Migraines: Placebos vs Prescription Drugs
January 15th, 2014
A study published recently by the Science Translational Medicine periodical concluded that the information provided with migraine drugs is exceptionally likely to affect the drug’s effectiveness. This isn’t to say that a placebo is more effective than an actual prescription-quality migraine-fighting medication, but the results found definitely make one think.
To conduct this study, researchers led by a Harvard headache expert first chose a total of 66 patients who suffer recurring migraines. In conjunction with Beth Israel Deaconess Medical Center in Boston, these patients were studied over the course of a total of 459 total documented attacks. From attack to attack, two things were varied: remedial drug administered, and supplemental information given to the patient alongside the drug.
More specifically, patients were all given drugs inside of an envelope, which may or may not have contained a note of some kind. Some packages contained placebos; some of these placebo envelopes had notes inside. Some of those notes informed the sufferer that the pill was merely a placebo, and some of the placebo envelopes contained notes that said the enclosed pill was in fact Maxalt – a migraine relief drug (10-mg rizatriptan). Some envelopes’ notes stated that the pill was either Maxalt or placebo, unspecified.
Using this combination of labeling and information distribution allowed the scientists to accurately compare the effects of a placebo in 3 stages: a known placebo, an uncertain placebo, and a known medication. Patients were subjected to an initial “control” migraine in which they took no symptom-reducing tactic for the first ‘several’ hours of their migraine (>_<), reporting their level of pain on a 1-to-10 scale.
From this point, for each successive migraine the patient suffered, he or she recorded the pain level of the migraine upon developing symptoms and following self-medication using one of the envelopes. Of no surprise to the scientists was that the Maxalt was reported to be the best at combating symptoms and pain relief. Slightly more interestingly, the placebo (labeled as such) was found to be far more effective than no treatment whatsoever.

◆ EXTRACTED RECORDS:
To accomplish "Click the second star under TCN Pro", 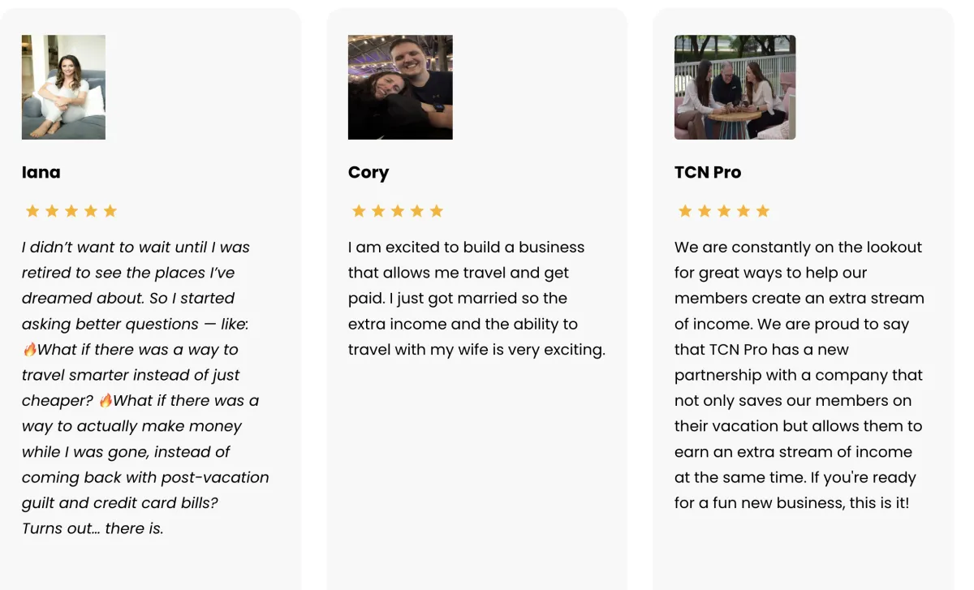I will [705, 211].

* * *

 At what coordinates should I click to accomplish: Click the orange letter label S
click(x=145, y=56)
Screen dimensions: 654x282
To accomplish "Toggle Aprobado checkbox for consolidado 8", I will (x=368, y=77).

---

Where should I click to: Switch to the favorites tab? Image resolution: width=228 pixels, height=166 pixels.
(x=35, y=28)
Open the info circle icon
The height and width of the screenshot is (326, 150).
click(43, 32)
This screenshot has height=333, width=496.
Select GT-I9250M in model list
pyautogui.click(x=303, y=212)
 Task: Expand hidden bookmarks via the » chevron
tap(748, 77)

◆ PROBLEM SET:
1. List the three stages in which the migraine article says the scientists compared the effects of a placebo.
2. According to the migraine article, how many documented attacks were studied?
The rows are separate material and have nothing to do with the migraine article.

◆ ANSWERS PER TASK:
1. A known placebo, an uncertain placebo, and a known medication.

2. 459 documented attacks.